こんにちは。お米を育てる音楽家、ジョーです。
今日、紹介するのは
ジャック・ランスロ の「クラリネットの初歩」
というスケールの教則本です。
なぜスケールの導入として最適なのか、ご紹介します。
本書の特徴
「はじめに」に
各種の音階を、生徒に有益な指の練習と、さらに有益な音の練習を短くまとめ、小練習曲の形式にすることを思いつきました。
「はじめに」
と書かれているように、音階による短くまとめられた有益な練習であること、そして小練習曲の形式であることが本書の特徴です。
特に後者、小練習曲の形式であることは非常に重要です。
スケールを機械的に捉えることのないよう、クレッシェンドやデクレッシェンドなどの指示もあり、音楽的に表現できるようにていねいに書かれています。(この点については後に詳しく述べます。)
また、タイトルに「初歩」とあるように、初心者を対象としていることも特徴です。
用いられている音域は高いレまでのため、初心者にとっても無理なく取り組めることでしょう。
記譜も四分音符と八分音符のみが使用されており、見た目も易しい印象になっています。
調号3つまでのスケールが載っています。
音域 | 最低音~高いレ |
スケールの順番 | 次第に調号が増えていく(C,a,G,e,F,d,D,h,B,g…) |
短音階 | 主に旋律的短音階、一部に和声的短音階 |
パターン | 10種類(スケール、分散和音、小練習曲など) |
内容
はじめに
ハ長調
イ短調
ト長調
ホ短調
ヘ長調
ニ短調
ニ長調
ロ短調
変ロ長調
ト短調
イ長調
嬰ヘ短調
変ホ長調
ハ短調
スケールの導入として最適
だいぶクラリネットに慣れてきてスケール練習もしたい、という初めてのスケール練習に最適な一冊です。

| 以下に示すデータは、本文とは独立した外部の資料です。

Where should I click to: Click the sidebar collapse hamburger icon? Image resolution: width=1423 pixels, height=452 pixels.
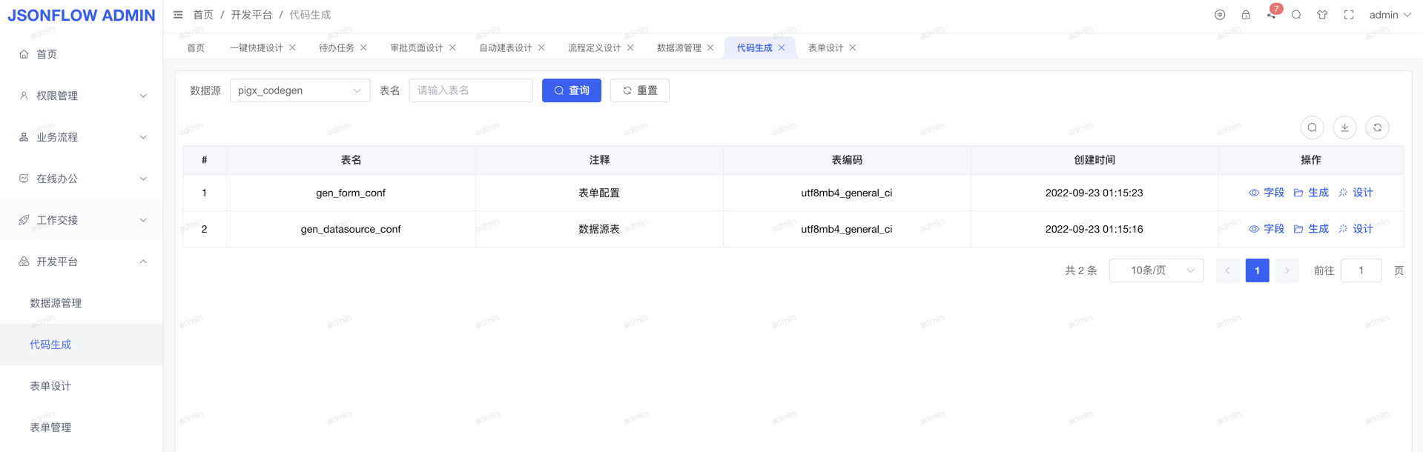tap(178, 15)
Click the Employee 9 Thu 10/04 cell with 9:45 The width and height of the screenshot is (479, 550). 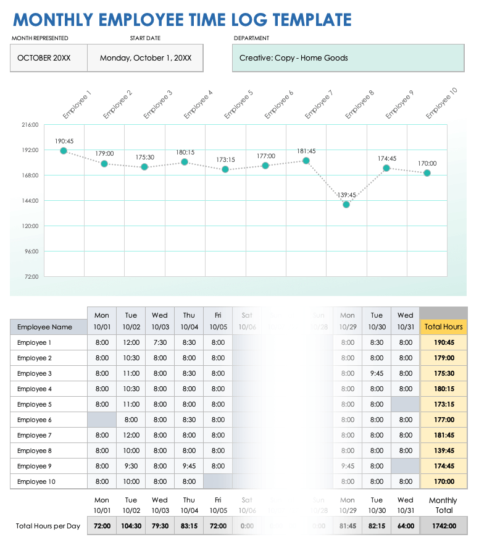coord(189,466)
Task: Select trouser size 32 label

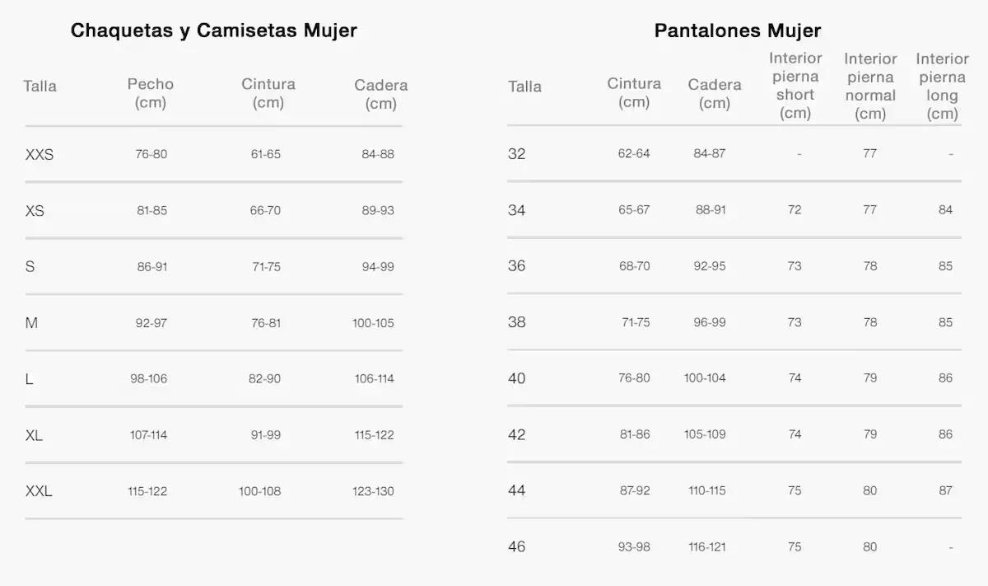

初心者にとってシャープやフラットが多い調の練習は負担がかかります。
初心者に限らず、一般的に調号が多い曲を吹く機会もあまりないでしょう。
つまり、調号が3つまでの調を苦労なく吹くことができれば、多くの曲に対応できるのです。
調号が多い調の練習はこの本を吹き終わってからでも遅くないでしょう。
むしろ、この1冊には様々なパターンが含まれているため、まずこの1冊をきちんと吹けるようにすることの方が上達への近道と言えるかもしれません。
音楽的にスケールを演奏しよう
スケールの練習として一番ダメな練習方法は、何も考えずにとにかく機械的に指を動かして練習すること。
もちろんスムーズに速く指が回るようにすることも大事ですが、それは最終的な段階です。
先述したとおり、この教則本の優れている点としてクレッシェンド・デクレッシェンド・フォルテ・ピアノが書かれている、ということが挙げられます。
それらをよく観察すると、上行音型にはクレッシェンドが、下行音型にはデクレッシェンドが書かれていることに気付きます。
これらは音楽を表現する上で、最も基本的な歌い方の一つになります。
すなわち、この教本は音型に合わせた自然な表現を関連付けさせることを意図していると言えるでしょう。
他のスケールにおいても、頂点に向かってクレッシェンドし下行するときにデクレッシェンドすると、無機質にならず、音楽的に仕上げることができます。
ただし、やりすぎは禁物ですので、センスよく自然に表現できるよう、先生に指導していただきましょう。
クレッシェンド・デクレッシェンドを忠実に表現して1冊をきちんと練習し終わる頃には、他のどんなスケールを吹いても音楽的に吹けるようになることでしょう。
さらに、曲の中でもメロディーの音型の上行・下行に合わせて自然な音楽的な表現ができるようになることでしょう。